The Hitman's Guide to HousecleaningThe Hitman's Guide to Housecleaning by Hallgrímur Helgason
My rating: 5 of 5 stars

The witless naif who wanders around a foreign environment and calls it as he sees it, unintentionally bringing the oppositional truth to light, is a literary trope that has been around since the beginning of story-telling. Just consider Adam's initial exclamation when he first encounters Eve: “Flesh of my flesh!” surely rates as the most original and mythical naif “boner” of all time.

It's hard to improve on that, but the literary impulse is relentless, giving readers a rich heritage of unforgettable naif progeny, including Don Quixote, Prince Myshkin and Howard The Duck. And now we have Hallgrimur Helgason's Turn-of-the-Millennium naif: Tomislav Boksic, AKA “Toxic,” a hit man for the Croatian mafia who finds himself on the lam, posing as an American televangelist in contemporary Iceland — very much “trapped in a world he did not make.”

Toxic navigates this bizarre world in a manner common to oafish thugs everywhere: improvising a constant stream of imbecilic lies, while exuding equal parts menace and brute sexual charm. All the while he observes and processes and alters the environment he's in, developing a perspective that becomes uncomfortably familiar. Here he follows his new lover into a furniture store, after hours:

We make our way through the office and out into the store. In back there are three king size beds on display, all made in India by twelve-year-old carpenter whiz-kids. We've tried them all, but the one behind the Kama Sutra room divider is the safest. It can't be seen from the screaming bright window out front. So after all, we manage to find a semi-dark corner in the bright and shining land. And by making the Hindu handiwork squeak, I can honor the memory of my lost [read: “murdered”] love. Still the bed holds up to all our freaky gymnastics. Those Indian kids really know their craft.

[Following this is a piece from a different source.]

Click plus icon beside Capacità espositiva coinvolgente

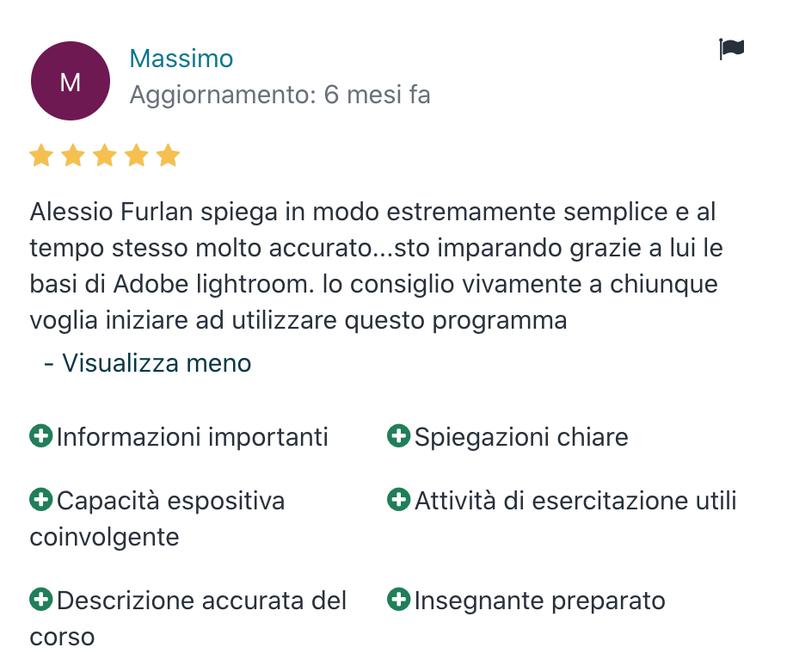41,499
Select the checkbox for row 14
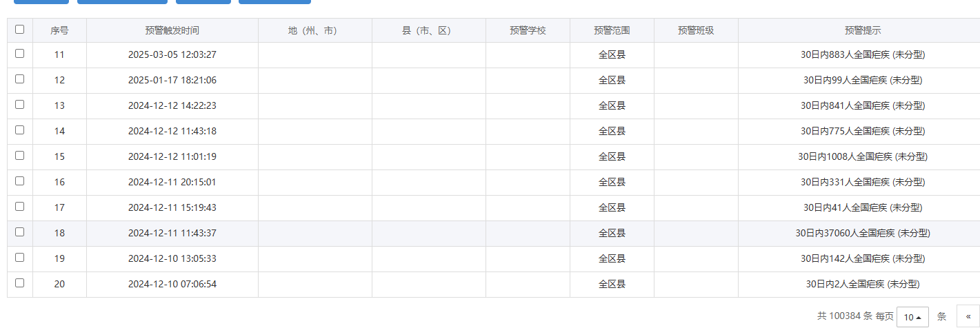The width and height of the screenshot is (980, 328). pyautogui.click(x=19, y=130)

The real gymnastics are Toxic's moral equivocations, involving a body-count that begins with, but is not limited to, the 66 hits he carried out on American soil. But of course taking the life of another is just the one extreme of the moral spectrum. There's also this business of honouring the memory of his “lost” lover, to say nothing of benefiting from household items made by children in other countries . . . .

Is Toxic — are we — even capable of acquiring moral perspective in this environment? Astute readers know there is a more pressing concern on Toxic's horizon, thanks to the botched hit-job that began the novel: will he live long enough for any of this to matter?

View all my reviews

Saturday, May 05, 2012

Awaiting Lethem's Fear of Music

Jonathan Lethem's contribution to the 33 1/3 library, a meditation on Talking Heads' Fear of Music, is already garnering mucho amor. I've reined in my 33 1/3 purchases — the bulk of the series only rates a "fair-to-middlin'" — but went ahead and placed this on pre-order with, figuring they'd get it before I had a chance to visit any of my favourite indie bookstores.

My mistake, alas; I'm still waiting. But I'm fairly assured that Lethem's book will join the few exemplary volumes in the series.